Al volver a mirar al niño observé que algo resplandecía colgado de su cuello. Lo tomé y vi que era el retrato de una preciosa mujer, cuya expresión consiguió calmarme por unos instantes. Contemplé con admiración sus ojos oscuros, rodeados de sedosas pestañas, así como sus bien dibujados labios; pero esto duró un instante, porque repentinamente recordé que para mí estaba prohibido disfrutar de los placeres que tales criaturas pueden ofrecer. Pensé que si aquel rostro pudiera verme, cambiaría su expresión de dulzura por la del terror y el asco.

¿Crees que es extraño que aquellos pensamientos me llenasen de ira? Lo único que no comprendo es cómo en aquellos momentos no me lancé a destruir a la Humanidad, pereciendo yo con ella. En lugar de hacer eso empecé a lamentarme de nuevo y a llorar por mi desgracia.

Sumido en estos negros pensamientos, me alejé del lugar donde había cometido el crimen, para buscar otro más seguro donde ocultarme. Entré en un tapadizo que me pareció vacío, pero encima de un montón de paja dormía una linda muchacha que, aunque no tan hermosa como la del medallón, tenía un agradable aspecto producto de su belleza y juventud.

- He aquí -me dije-, un rostro radiante al que asoman sonrisas capaces de hacer la dicha de cualquiera, pero que me están prohibidas.

Me incliné sobre ella y murmuré:

- Despierta, hermosa muchacha, tu amante está aquí. Daría gustoso su vida por obtener de tus ojos una mirada de amor. Despierta, amada mía.

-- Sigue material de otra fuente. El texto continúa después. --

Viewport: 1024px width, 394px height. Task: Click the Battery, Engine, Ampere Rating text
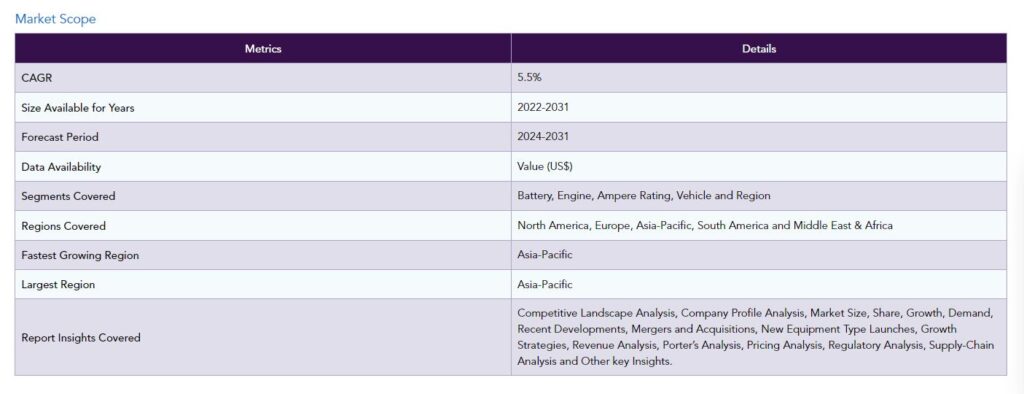pyautogui.click(x=595, y=196)
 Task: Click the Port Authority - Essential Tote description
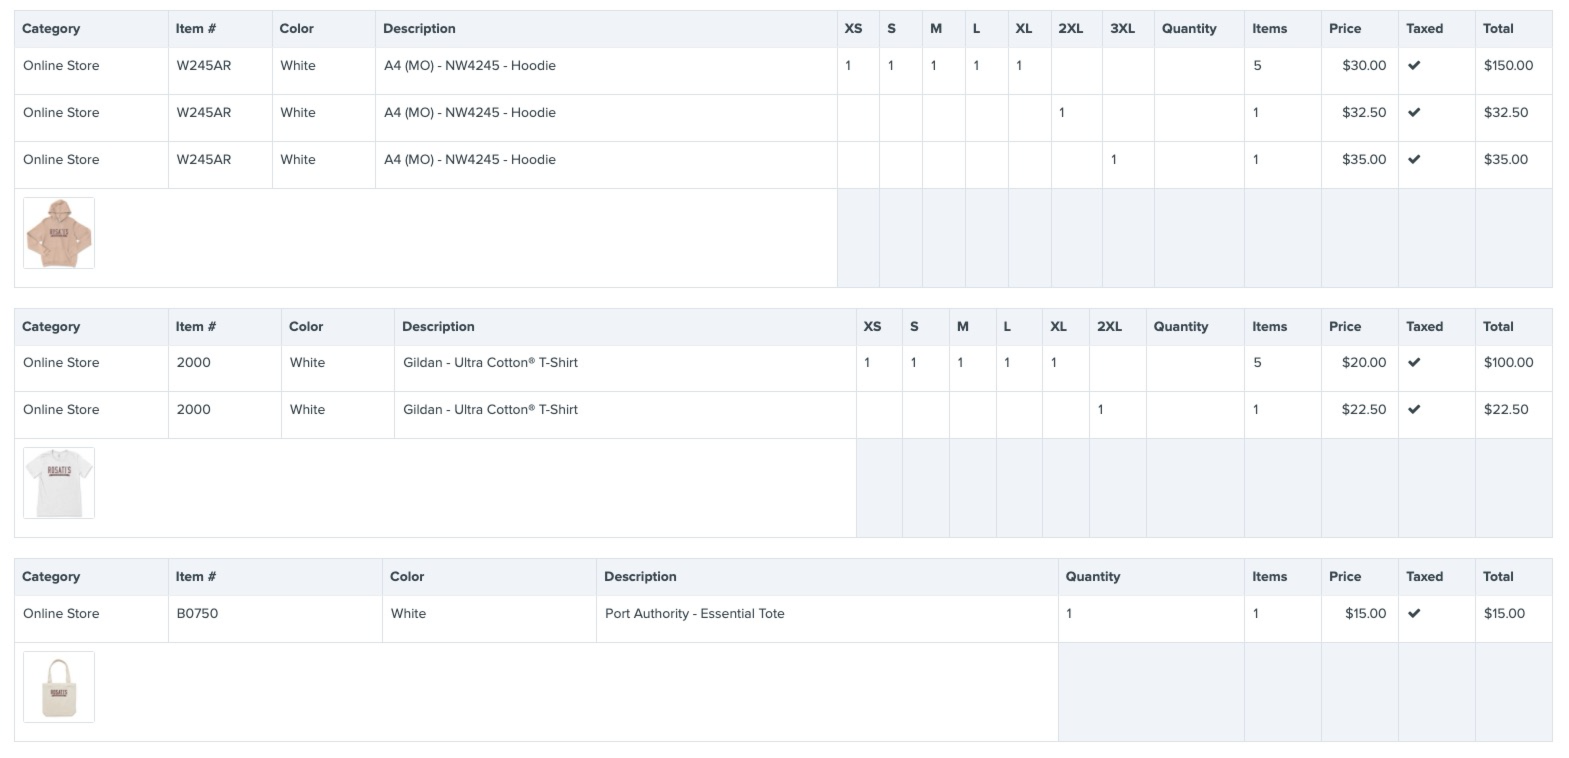694,614
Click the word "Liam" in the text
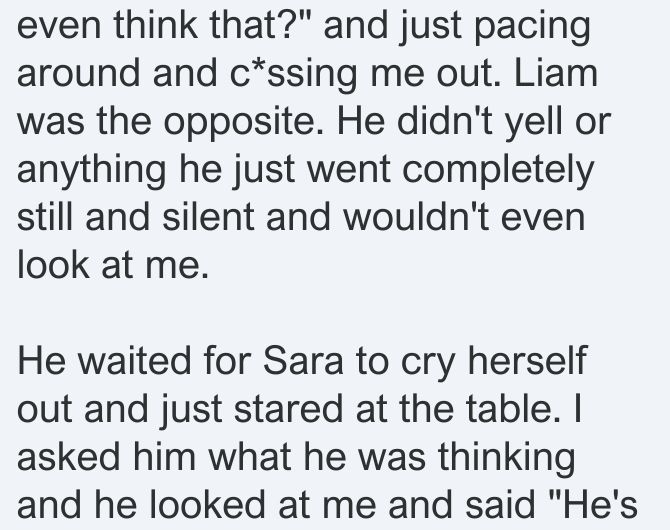Image resolution: width=670 pixels, height=530 pixels. (x=555, y=74)
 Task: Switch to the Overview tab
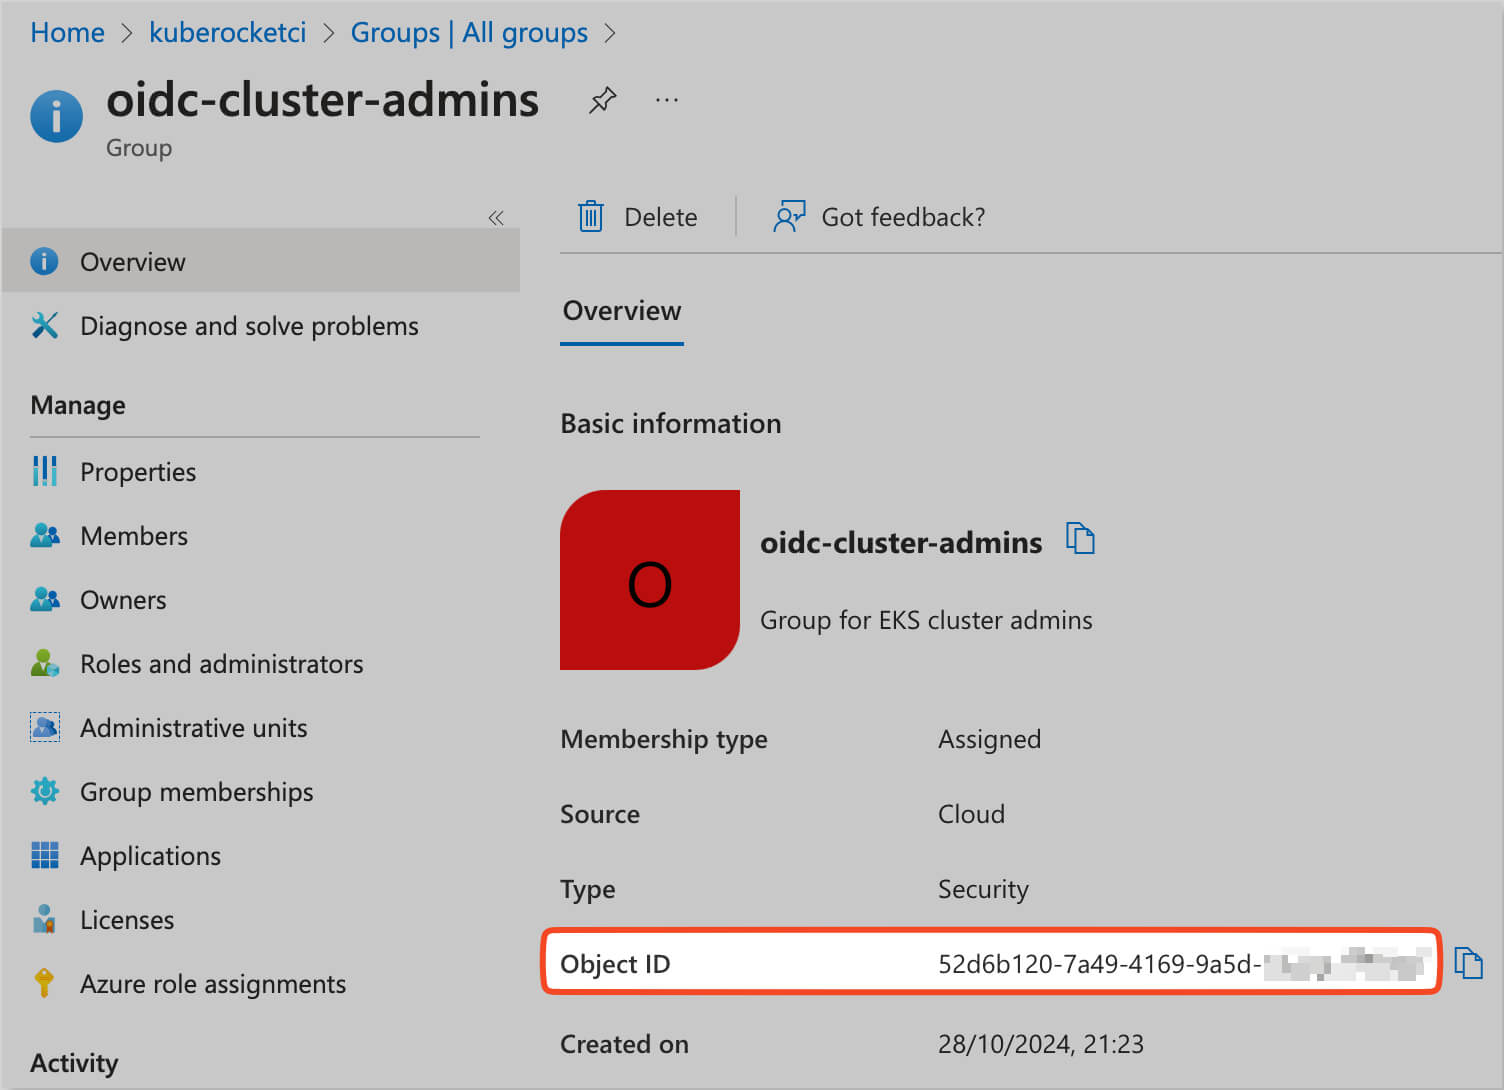[621, 311]
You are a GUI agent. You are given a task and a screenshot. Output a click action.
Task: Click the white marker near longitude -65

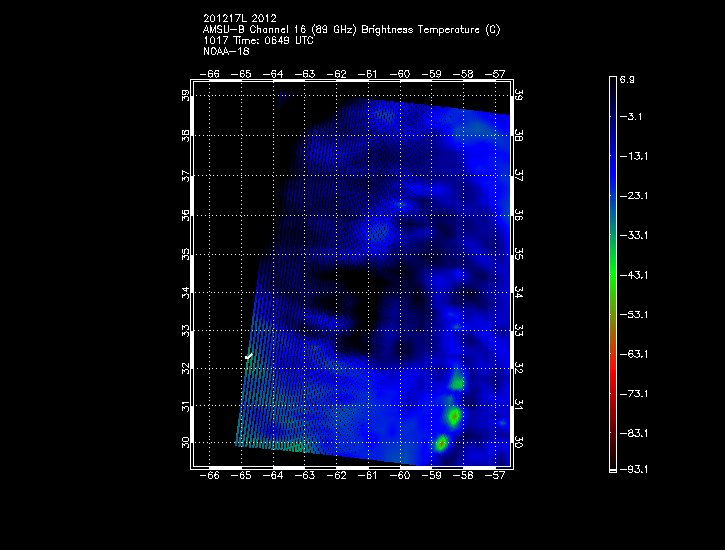tap(248, 355)
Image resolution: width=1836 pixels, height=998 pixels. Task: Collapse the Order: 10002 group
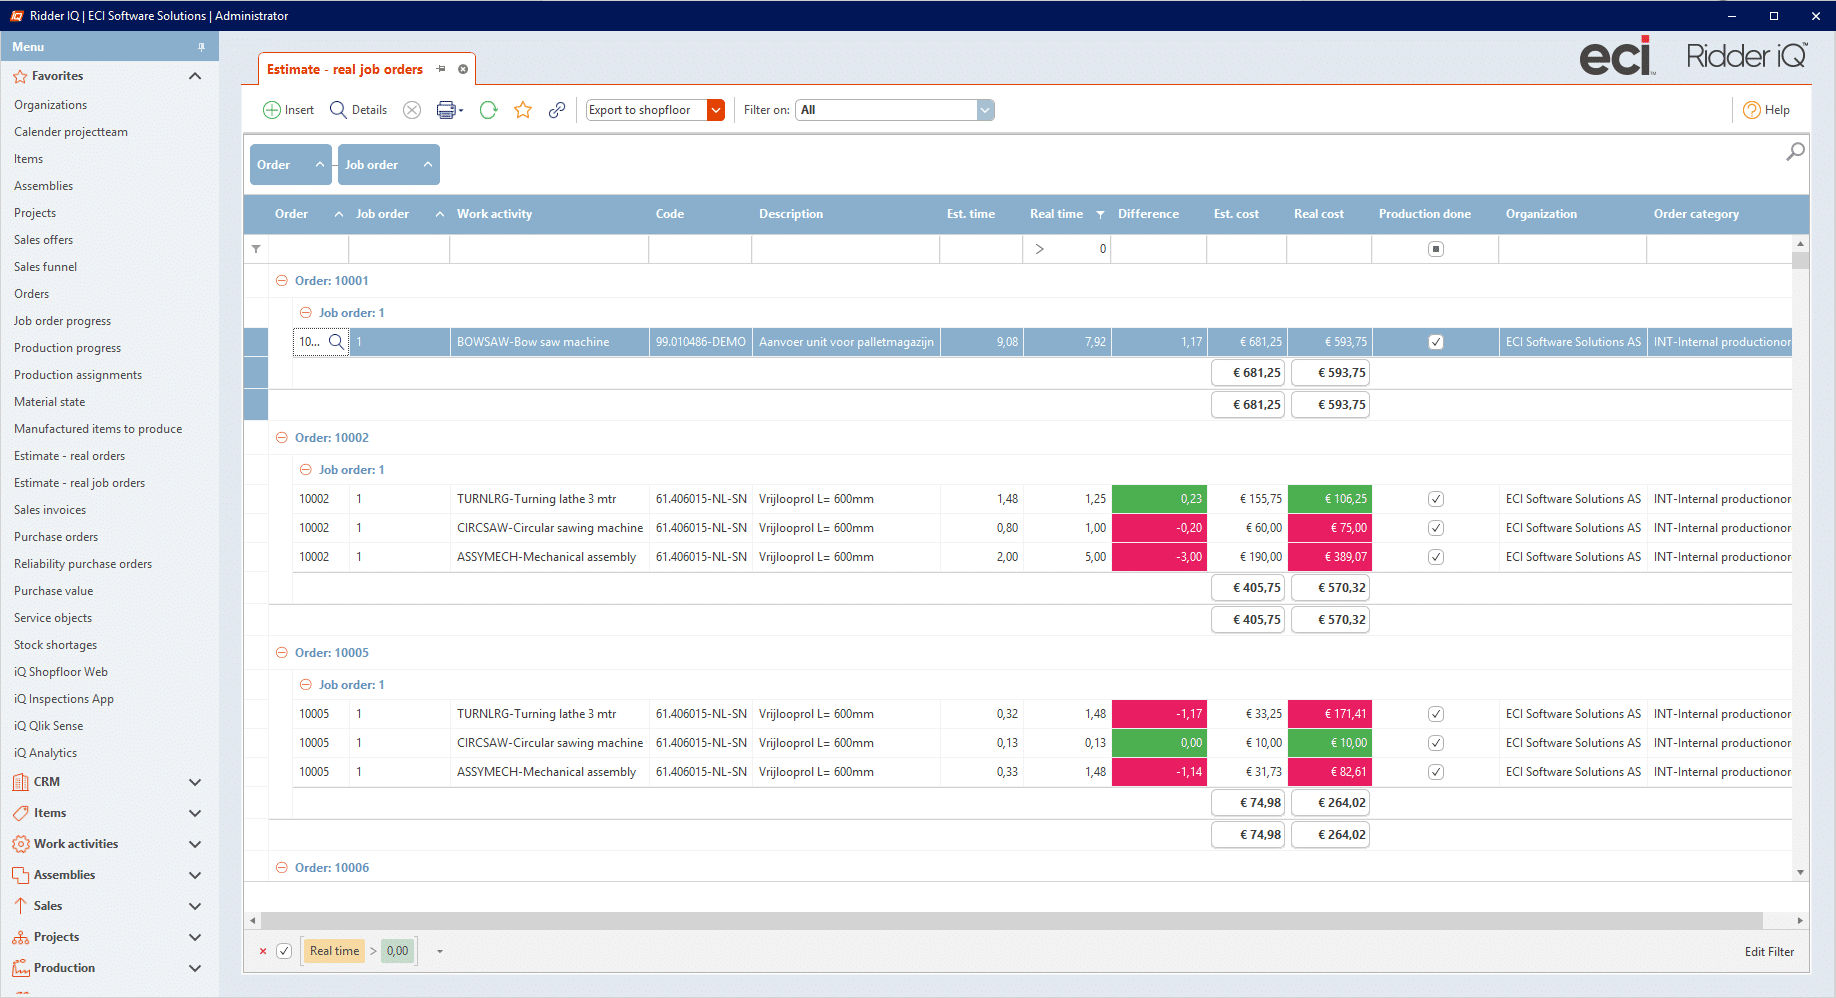point(282,438)
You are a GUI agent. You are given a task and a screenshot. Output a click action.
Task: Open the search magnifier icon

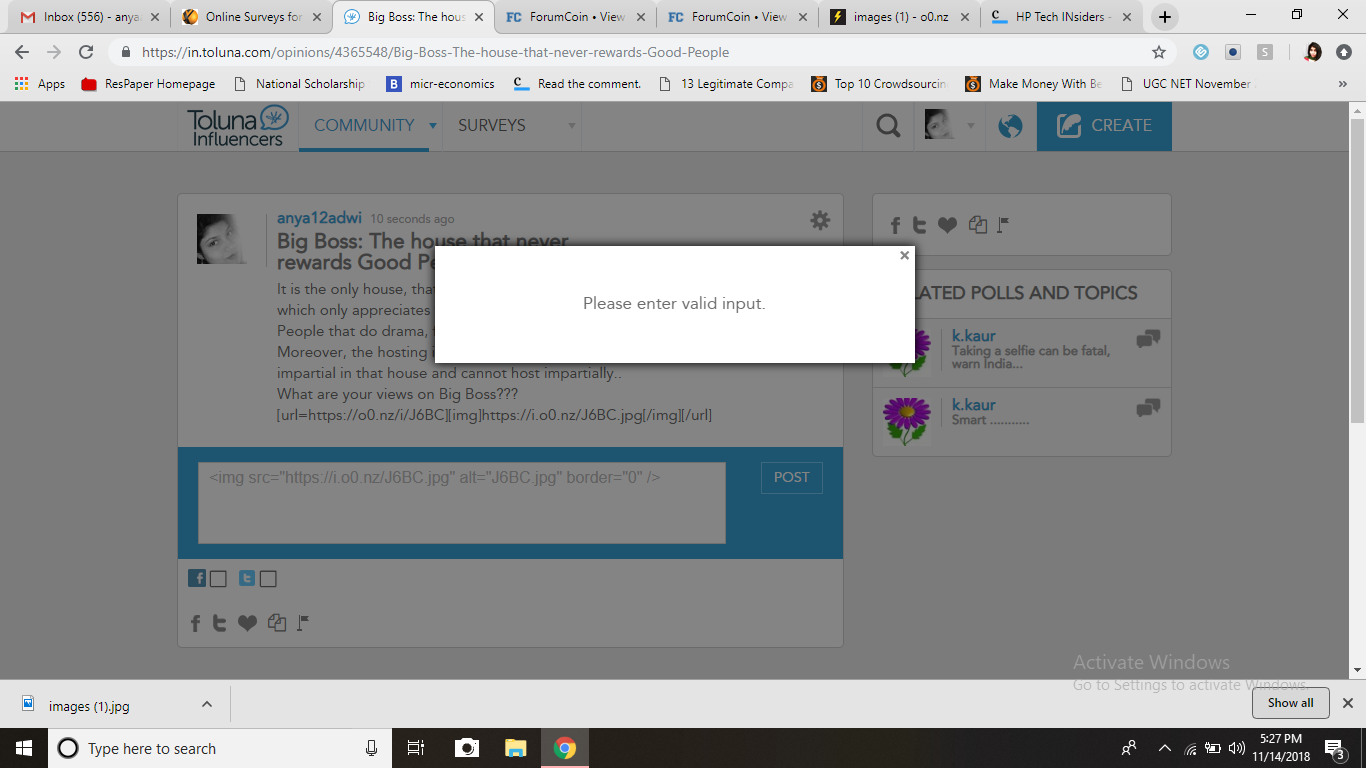(886, 126)
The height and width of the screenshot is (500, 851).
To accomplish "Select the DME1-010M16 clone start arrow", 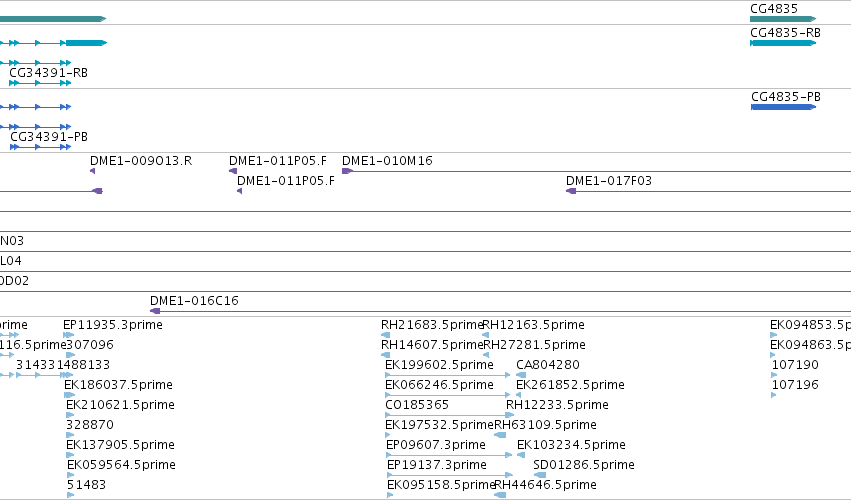I will pyautogui.click(x=347, y=171).
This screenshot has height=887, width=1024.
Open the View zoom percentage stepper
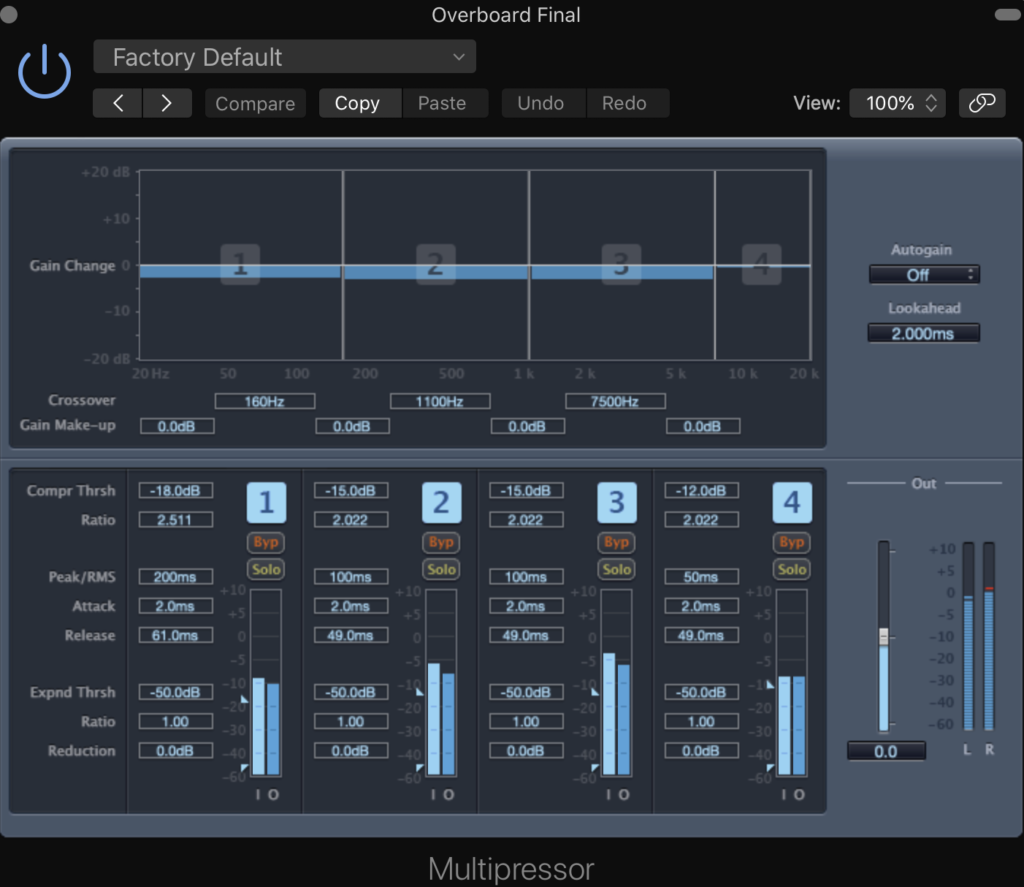pyautogui.click(x=897, y=103)
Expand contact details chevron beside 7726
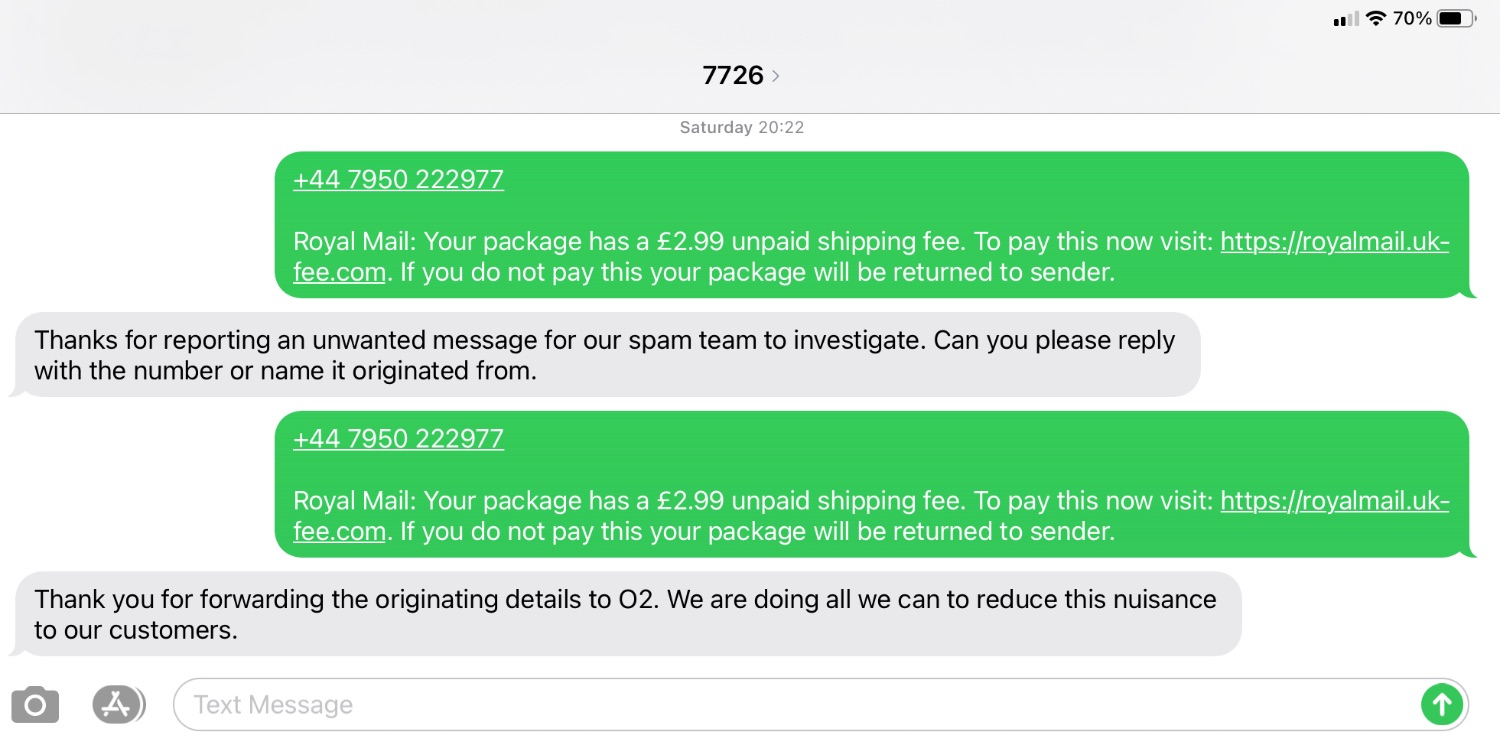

En aquel momento, la muchacha se agitó y esto provocó en mí un escalofrío de terror, pues pensé que si despertaba, al verme gritaría de espanto; incluso era probable que llegara a denunciarme como el asesino del niño. Por mi mente no asomó ni por un instante la duda de que quizá no obraría así; hasta este extremo estaba seguro de que sería como todos los demás. Me desesperé, pero pronto renació en mí el ansia de venganza. Por esta vez no sería yo quien sufriría, sino ella. Haría que apareciese, como autora del crimen que yo había cometido precisamente por estarme vedado el acceso al más sencillo placer de la vida. Sería ella quien pagaría por mí crimen, puesto que, como mujer, era la verdadera causa de que lo cometiese. Gracias a las lecciones de Félix sobre las sanguinarias leyes humanas conocía el modo de crear la falsedad. Así, pues, me incliné sobre la muchacha y coloqué en uno de sus bolsillos el retrato que quité al niño.

Pasé varios días vagando por aquellos parajes, escenario de mi crimen. Dudaba entre buscarte o abandonar un mundo tan lleno de miseria. Finalmente llegué hasta estas montañas, por las que no he dejado de deambular, consumido por una pasión que sólo tú puedes mitigar. No me separaré de ti hasta que me prometas realizar lo que te pido. Estoy completamente solo y me siento desgraciado. Ningún hombre quiere relacionarse conmigo. Pero si hubiera un ser tan horrible como yo, estoy seguro de que él no se negaría a ser mi compañero, porque su misma soledad le uniría a mí. Así pues, mi semejante deberá tener los mismos defectos que yo; tiene que ser de mi misma especie. Sólo tú puedes crearlo. ¡Hazlo!